In the SBML model, the kinetic parameters in each reaction should be
either stored in a specific order and mapped to k1, k2 or
the string identifiers of each kinetic parameter can be matched to the
metadata to discern the ordering. Also in the SBML model, the identities
of the state variables X1, X2, .. Xn is stored in a specific order so
that if the integer identifiers of the species is N = {3, 6}, then #3
Species --> X1 and #6 Species --> X2.
In the simulation program, the rate law can be evaluated using the rate
law identifier, the list N, and the values of the kinetic parameters
(labeled K).
If the concentration of the chemical species (the state variables) is
stored in an array C, then the rate of the Michaelis Menten reaction is:
r = K(1) * C(N(1)) * C(N(2)) / ( K(2) + C(N(2)) )
The program can be compiled to explicitly know that whenever a reaction
follows a Michaelis Menten rate, its reaction rate can be computed using
the above expression.
Each reaction in the SBML model also has stoichiometric coefficients
that describes what happens to each state variable when a reaction occurs.
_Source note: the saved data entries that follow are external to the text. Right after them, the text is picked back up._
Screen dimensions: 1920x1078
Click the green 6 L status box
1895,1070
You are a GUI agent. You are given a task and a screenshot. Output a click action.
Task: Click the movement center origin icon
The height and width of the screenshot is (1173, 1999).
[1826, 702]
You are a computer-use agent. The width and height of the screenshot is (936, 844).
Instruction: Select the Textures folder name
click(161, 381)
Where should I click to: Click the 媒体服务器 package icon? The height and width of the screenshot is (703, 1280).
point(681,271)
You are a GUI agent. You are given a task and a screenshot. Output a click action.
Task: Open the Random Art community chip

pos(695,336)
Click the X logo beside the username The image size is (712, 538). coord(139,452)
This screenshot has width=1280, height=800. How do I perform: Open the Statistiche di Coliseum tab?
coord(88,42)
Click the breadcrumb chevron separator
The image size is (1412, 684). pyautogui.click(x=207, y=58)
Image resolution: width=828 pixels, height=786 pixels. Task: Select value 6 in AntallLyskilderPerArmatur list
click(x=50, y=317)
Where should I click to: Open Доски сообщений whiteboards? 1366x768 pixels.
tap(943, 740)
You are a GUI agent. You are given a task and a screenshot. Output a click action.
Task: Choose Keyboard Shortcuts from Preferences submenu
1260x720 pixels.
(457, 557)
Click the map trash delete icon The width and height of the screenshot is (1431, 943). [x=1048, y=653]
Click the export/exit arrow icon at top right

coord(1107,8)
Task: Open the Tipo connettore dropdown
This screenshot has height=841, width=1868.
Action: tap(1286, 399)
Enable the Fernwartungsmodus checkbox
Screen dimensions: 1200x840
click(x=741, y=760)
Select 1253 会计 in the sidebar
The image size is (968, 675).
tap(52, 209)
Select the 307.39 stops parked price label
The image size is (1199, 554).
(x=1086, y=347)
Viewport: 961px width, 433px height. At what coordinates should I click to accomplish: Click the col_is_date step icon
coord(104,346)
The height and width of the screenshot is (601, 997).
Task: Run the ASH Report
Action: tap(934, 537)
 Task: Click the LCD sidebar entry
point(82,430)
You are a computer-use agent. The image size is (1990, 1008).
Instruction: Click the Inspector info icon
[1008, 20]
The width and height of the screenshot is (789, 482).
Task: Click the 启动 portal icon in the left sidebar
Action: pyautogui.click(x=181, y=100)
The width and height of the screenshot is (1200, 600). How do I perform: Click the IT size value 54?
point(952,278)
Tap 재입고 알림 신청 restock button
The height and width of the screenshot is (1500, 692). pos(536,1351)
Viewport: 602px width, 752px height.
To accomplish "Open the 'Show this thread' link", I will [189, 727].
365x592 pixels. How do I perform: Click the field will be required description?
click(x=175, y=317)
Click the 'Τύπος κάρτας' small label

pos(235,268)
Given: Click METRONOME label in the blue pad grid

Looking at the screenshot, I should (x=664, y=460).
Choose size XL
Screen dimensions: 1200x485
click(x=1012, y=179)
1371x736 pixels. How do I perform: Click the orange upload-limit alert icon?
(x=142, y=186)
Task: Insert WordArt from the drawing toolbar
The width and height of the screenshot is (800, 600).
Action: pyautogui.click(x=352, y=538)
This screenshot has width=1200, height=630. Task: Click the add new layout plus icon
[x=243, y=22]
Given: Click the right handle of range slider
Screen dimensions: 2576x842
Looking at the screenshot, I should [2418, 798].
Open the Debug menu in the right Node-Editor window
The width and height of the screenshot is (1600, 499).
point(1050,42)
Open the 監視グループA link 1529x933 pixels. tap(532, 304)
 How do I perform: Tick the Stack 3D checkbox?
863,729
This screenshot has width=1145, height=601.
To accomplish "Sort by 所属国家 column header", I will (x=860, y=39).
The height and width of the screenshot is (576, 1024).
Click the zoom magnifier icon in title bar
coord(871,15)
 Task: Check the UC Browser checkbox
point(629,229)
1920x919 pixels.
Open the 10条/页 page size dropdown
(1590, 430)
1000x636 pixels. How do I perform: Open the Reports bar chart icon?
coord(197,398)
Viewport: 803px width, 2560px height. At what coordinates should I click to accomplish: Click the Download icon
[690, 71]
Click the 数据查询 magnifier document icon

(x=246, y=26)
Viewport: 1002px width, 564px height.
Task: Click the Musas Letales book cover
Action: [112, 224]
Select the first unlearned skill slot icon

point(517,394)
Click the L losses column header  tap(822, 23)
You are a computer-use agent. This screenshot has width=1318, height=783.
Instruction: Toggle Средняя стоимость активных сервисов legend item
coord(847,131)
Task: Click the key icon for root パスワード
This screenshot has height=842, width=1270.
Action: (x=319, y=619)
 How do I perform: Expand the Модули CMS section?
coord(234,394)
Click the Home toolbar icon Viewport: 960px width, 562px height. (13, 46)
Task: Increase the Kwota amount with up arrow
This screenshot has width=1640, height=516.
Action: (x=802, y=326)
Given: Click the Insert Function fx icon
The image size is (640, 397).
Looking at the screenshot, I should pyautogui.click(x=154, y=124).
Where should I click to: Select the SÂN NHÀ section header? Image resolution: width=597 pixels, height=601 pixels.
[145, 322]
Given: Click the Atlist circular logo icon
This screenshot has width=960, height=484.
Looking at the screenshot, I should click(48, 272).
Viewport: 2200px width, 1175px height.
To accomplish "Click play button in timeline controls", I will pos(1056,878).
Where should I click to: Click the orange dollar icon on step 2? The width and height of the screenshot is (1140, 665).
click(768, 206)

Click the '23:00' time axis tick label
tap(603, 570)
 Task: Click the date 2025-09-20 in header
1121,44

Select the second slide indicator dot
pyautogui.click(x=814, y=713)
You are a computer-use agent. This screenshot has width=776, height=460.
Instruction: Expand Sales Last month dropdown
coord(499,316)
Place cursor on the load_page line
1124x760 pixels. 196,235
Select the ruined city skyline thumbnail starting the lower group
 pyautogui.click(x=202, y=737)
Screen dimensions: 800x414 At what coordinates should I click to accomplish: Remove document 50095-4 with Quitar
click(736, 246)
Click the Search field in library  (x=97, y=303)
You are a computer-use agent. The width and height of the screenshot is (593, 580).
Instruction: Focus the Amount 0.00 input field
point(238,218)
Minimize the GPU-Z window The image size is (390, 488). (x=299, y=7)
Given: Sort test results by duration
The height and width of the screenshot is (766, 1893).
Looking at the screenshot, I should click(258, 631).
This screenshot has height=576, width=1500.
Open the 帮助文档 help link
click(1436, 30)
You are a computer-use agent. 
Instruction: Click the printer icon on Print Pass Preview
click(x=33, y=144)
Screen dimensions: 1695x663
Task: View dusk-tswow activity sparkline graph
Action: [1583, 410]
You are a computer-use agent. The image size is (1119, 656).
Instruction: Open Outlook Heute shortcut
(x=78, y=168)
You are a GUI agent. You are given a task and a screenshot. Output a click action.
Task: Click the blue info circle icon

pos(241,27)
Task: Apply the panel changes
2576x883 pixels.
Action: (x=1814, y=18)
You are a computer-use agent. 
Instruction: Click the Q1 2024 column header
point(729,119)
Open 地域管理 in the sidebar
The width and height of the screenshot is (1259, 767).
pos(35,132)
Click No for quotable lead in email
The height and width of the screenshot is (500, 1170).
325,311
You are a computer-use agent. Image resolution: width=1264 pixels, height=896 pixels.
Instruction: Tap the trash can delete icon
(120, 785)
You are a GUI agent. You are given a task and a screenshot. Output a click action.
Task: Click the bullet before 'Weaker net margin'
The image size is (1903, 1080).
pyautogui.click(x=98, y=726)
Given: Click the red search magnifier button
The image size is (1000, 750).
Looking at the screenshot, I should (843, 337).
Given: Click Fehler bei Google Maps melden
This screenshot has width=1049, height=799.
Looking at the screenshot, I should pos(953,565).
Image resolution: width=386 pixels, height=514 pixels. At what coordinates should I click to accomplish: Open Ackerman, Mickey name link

The list of species directly affected by the reaction _does not need to
be_ the same as the list of species whose values are substituted in the
rate law. The two lists are separate.
This is the easy question. I currently use this mechanism in my own code
and it works both fast and well.
>2. Who will have authority to decide the correctness of a
> particular rate law statement? (Errors are believed to
> exist in long-established software packages as well as
> printed publications, but who arbitrates?)
>
>
>
Well, the authors of SBML should have authority considering its usage
will primarily be for SBML.
As for errors: As long as the rate law form produces real numbers and is
not a repeat of an already existing form then it should be tentatively
accepted and given an identifier.
Internet-based peer review (comments, forum, Wiki-style, etc) can be
used to notify you guys if there's an apparent error. It's better to
have the expression open and viewable by everyone instead of buried in
an SBML file. It also saves time and effort by grouping reactions with
rate laws with equivalent forms into a single unique identifier. If the
rate law form is deemed correct, then it also applies to all reactions
using that rate law form in all SBML files. Otherwise, a buried typo in
the MathML expression for the 345th Michaelis Menten reaction in a SBML
file may be missed.
>3. What happens when an existing definition of a rate law in
> this master list is discovered to have errors? In
> particular, what is the implication for all the software
> tools that conformed to a specification of the list at
> one time, but no longer do because definitions have been
> updated?
>
>
Here is where the answers get trickier, but here are some possible
solutions:
Each correction of a rate law form with a known error will be added to
the database with a different identifier. That might lead to supreme
bloat if numerous corrections are made. Programmers would need to add
the new identifiers and new rate law forms (and recompile) in order to
include the corrections.
Each rate law form has a version number. Corrections have the same
identifier, but with an increased version number. Programmers would need
to include the corrections in the rate law forms in their existing code
and recompile. They would also have to report which version of the rate
law form they are using so the user knows exactly what the algebraic
expression is.
However, compare this to the current way of doing it for compiled
languages like C or Fortran: a MathML expression is converted to source
code, the program is recompiled, and the simulation is run. Every time
the MathML expression changes (from model to model) the program is
recompiled.
Instead, the database allows C/Fortran programmers to recompile only
when new rate law forms are added / modified
>4. What happens when you discover a rate law is missing from
> the master list?
>
>
If the program solely uses the identifiers, then it can only accept SBML
models with reactions all having identifiers.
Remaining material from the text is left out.